(Stored entries)

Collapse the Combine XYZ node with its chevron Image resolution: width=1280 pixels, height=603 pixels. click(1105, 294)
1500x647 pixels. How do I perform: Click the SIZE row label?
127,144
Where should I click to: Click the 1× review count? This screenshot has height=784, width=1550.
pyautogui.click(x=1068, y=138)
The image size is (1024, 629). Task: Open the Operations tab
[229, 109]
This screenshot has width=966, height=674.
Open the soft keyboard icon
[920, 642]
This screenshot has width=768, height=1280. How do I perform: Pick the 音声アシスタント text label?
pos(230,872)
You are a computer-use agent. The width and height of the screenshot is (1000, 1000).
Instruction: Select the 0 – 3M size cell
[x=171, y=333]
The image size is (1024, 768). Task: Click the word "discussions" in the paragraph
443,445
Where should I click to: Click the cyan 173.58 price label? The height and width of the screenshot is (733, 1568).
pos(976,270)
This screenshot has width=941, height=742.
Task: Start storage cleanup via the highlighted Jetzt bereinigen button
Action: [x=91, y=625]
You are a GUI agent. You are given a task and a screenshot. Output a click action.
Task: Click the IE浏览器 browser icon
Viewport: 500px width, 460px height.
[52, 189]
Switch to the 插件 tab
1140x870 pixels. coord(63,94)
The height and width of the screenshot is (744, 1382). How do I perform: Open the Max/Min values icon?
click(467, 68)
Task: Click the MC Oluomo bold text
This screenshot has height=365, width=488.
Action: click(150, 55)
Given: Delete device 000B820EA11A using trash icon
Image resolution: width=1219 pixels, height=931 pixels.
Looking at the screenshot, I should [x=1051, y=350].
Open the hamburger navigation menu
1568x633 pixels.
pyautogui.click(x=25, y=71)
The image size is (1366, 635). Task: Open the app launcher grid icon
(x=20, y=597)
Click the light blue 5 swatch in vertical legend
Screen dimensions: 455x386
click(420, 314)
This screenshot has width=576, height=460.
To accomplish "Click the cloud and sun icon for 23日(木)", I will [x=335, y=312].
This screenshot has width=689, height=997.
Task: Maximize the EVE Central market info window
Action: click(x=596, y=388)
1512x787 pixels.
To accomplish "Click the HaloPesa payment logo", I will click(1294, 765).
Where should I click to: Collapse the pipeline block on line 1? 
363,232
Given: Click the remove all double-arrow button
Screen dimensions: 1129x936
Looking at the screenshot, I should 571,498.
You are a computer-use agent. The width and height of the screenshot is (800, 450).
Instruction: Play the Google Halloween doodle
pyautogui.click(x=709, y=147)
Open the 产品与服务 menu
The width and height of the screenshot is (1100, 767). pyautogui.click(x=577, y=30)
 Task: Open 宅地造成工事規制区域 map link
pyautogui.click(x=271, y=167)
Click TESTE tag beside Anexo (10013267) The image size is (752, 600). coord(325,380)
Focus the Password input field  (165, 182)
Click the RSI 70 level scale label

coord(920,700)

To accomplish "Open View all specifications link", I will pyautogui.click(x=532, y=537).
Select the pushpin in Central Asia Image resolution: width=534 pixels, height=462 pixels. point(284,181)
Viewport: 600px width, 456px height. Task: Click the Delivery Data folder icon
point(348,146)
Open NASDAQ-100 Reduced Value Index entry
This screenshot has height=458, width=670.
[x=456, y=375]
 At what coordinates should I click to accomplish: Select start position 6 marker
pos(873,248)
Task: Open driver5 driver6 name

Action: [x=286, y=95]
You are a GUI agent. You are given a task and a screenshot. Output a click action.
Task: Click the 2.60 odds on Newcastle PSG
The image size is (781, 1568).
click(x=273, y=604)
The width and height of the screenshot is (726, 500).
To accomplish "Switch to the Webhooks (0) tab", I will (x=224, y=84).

What you are asked to do —
The output is every entry, printed exactly as it reads.

Solution —
Collapse the Combine XYZ node with its chevron Image resolution: width=1280 pixels, height=603 pixels. click(1105, 294)
1500x647 pixels. How do I perform: Click the SIZE row label?
127,144
Where should I click to: Click the 1× review count? This screenshot has height=784, width=1550.
pyautogui.click(x=1068, y=138)
The image size is (1024, 629). Task: Open the Operations tab
[229, 109]
This screenshot has width=966, height=674.
Open the soft keyboard icon
[920, 642]
This screenshot has width=768, height=1280. How do I perform: Pick the 音声アシスタント text label?
pos(230,872)
You are a computer-use agent. The width and height of the screenshot is (1000, 1000).
Instruction: Select the 0 – 3M size cell
[x=171, y=333]
The image size is (1024, 768). Task: Click the word "discussions" in the paragraph
443,445
Where should I click to: Click the cyan 173.58 price label? The height and width of the screenshot is (733, 1568).
pos(976,270)
This screenshot has width=941, height=742.
Task: Start storage cleanup via the highlighted Jetzt bereinigen button
Action: [x=91, y=625]
You are a GUI agent. You are given a task and a screenshot. Output a click action.
Task: Click the IE浏览器 browser icon
Viewport: 500px width, 460px height.
[52, 189]
Switch to the 插件 tab
1140x870 pixels. coord(63,94)
The height and width of the screenshot is (744, 1382). How do I perform: Open the Max/Min values icon?
click(467, 68)
Task: Click the MC Oluomo bold text
This screenshot has height=365, width=488.
Action: click(150, 55)
Given: Delete device 000B820EA11A using trash icon
Image resolution: width=1219 pixels, height=931 pixels.
Looking at the screenshot, I should [x=1051, y=350].
Open the hamburger navigation menu
1568x633 pixels.
pyautogui.click(x=25, y=71)
The image size is (1366, 635). Task: Open the app launcher grid icon
(x=20, y=597)
Click the light blue 5 swatch in vertical legend
Screen dimensions: 455x386
click(420, 314)
This screenshot has width=576, height=460.
To accomplish "Click the cloud and sun icon for 23日(木)", I will [x=335, y=312].
This screenshot has width=689, height=997.
Task: Maximize the EVE Central market info window
Action: click(x=596, y=388)
1512x787 pixels.
To accomplish "Click the HaloPesa payment logo", I will click(1294, 765).
Where should I click to: Collapse the pipeline block on line 1? 
363,232
Given: Click the remove all double-arrow button
Screen dimensions: 1129x936
Looking at the screenshot, I should 571,498.
You are a computer-use agent. The width and height of the screenshot is (800, 450).
Instruction: Play the Google Halloween doodle
pyautogui.click(x=709, y=147)
Open the 产品与服务 menu
The width and height of the screenshot is (1100, 767). pyautogui.click(x=577, y=30)
 Task: Open 宅地造成工事規制区域 map link
pyautogui.click(x=271, y=167)
Click TESTE tag beside Anexo (10013267) The image size is (752, 600). coord(325,380)
Focus the Password input field  (165, 182)
Click the RSI 70 level scale label

coord(920,700)

To accomplish "Open View all specifications link", I will pyautogui.click(x=532, y=537).
Select the pushpin in Central Asia Image resolution: width=534 pixels, height=462 pixels. point(284,181)
Viewport: 600px width, 456px height. Task: Click the Delivery Data folder icon
point(348,146)
Open NASDAQ-100 Reduced Value Index entry
This screenshot has height=458, width=670.
[x=456, y=375]
 At what coordinates should I click to accomplish: Select start position 6 marker
pos(873,248)
Task: Open driver5 driver6 name

Action: [x=286, y=95]
You are a GUI agent. You are given a task and a screenshot. Output a click action.
Task: Click the 2.60 odds on Newcastle PSG
The image size is (781, 1568).
click(x=273, y=604)
The width and height of the screenshot is (726, 500).
To accomplish "Switch to the Webhooks (0) tab", I will (x=224, y=84).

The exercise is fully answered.